_DATA PROVIDED_
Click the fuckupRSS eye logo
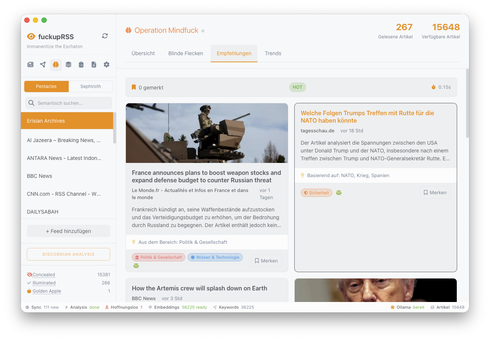This screenshot has height=340, width=490. point(31,37)

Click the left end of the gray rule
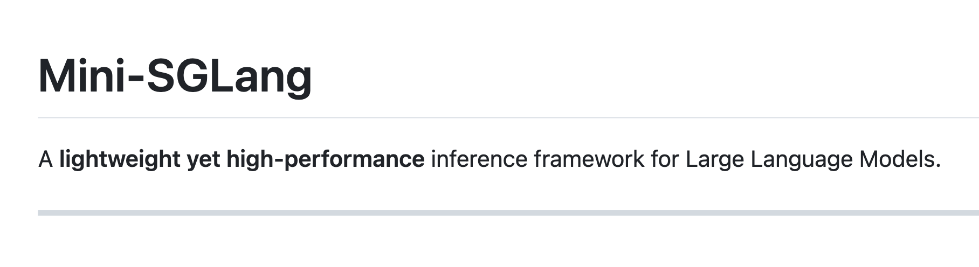[x=42, y=213]
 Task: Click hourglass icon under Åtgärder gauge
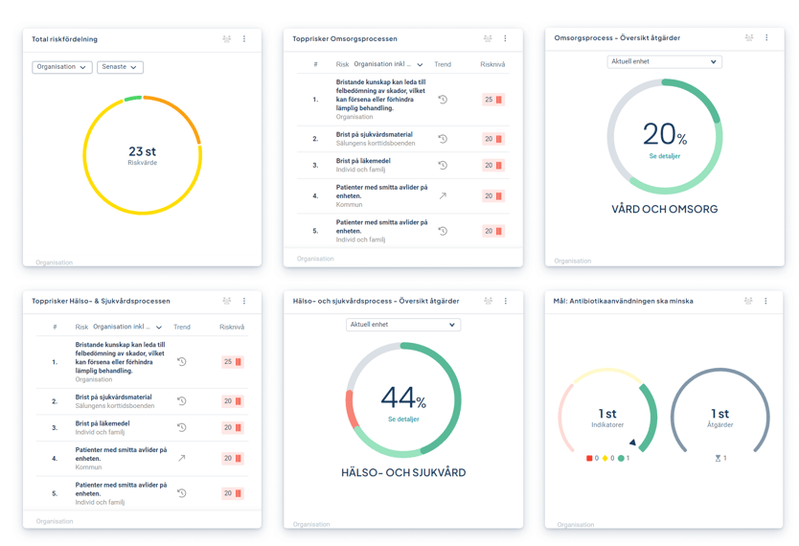[718, 459]
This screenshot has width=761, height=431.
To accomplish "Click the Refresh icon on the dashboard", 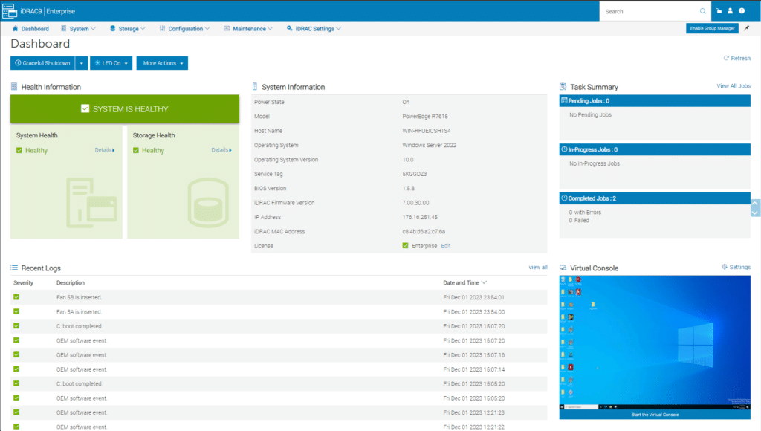I will (x=726, y=58).
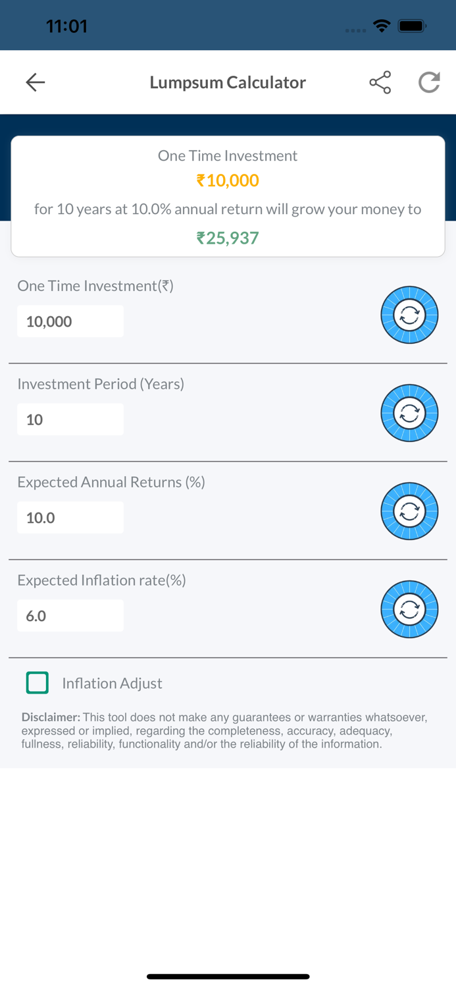This screenshot has height=988, width=456.
Task: Click the Expected Annual Returns input field
Action: tap(70, 517)
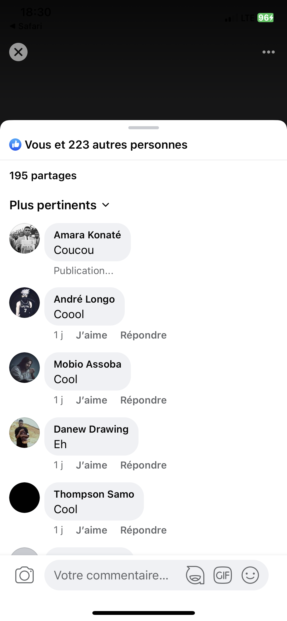View the 195 partages list
The width and height of the screenshot is (287, 621).
pos(43,176)
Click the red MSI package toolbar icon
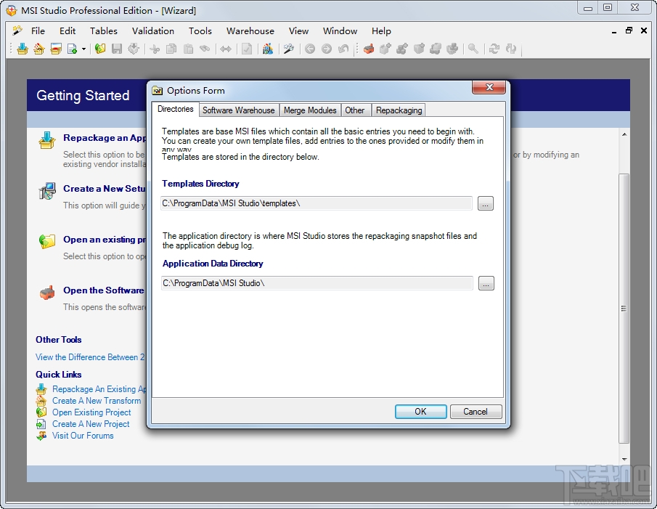657x509 pixels. (369, 49)
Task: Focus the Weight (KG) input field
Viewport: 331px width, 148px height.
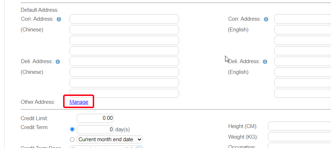Action: [299, 137]
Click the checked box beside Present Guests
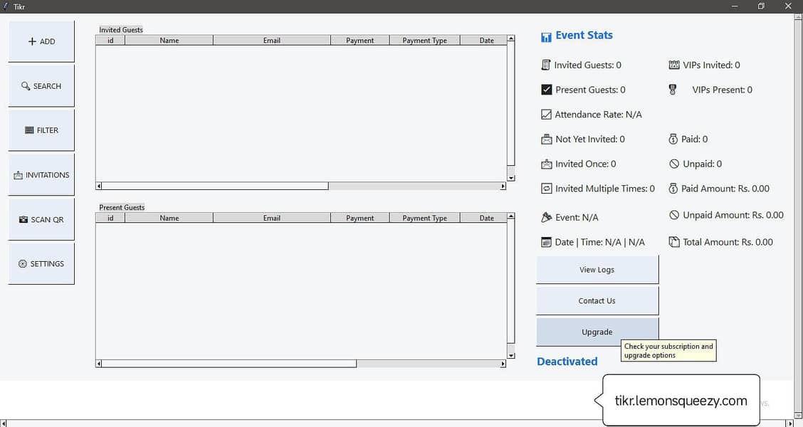The height and width of the screenshot is (427, 803). coord(545,89)
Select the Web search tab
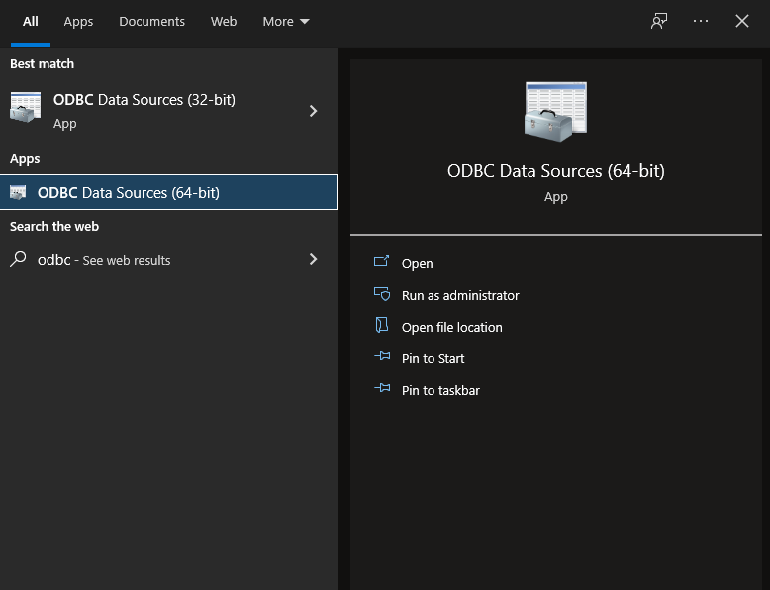Viewport: 770px width, 590px height. 224,21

_WORK INSTRUCTION_
No pictures should appear in the copy. Reproduce exactly the lines from the line containing "Click the checked box beside Present Guests" through the last line of the data, inclusive.

_PROBLEM SOLUTION_
Click the checked box beside Present Guests
The height and width of the screenshot is (427, 803). coord(545,89)
Select the Web search tab
Viewport: 770px width, 590px height. 224,21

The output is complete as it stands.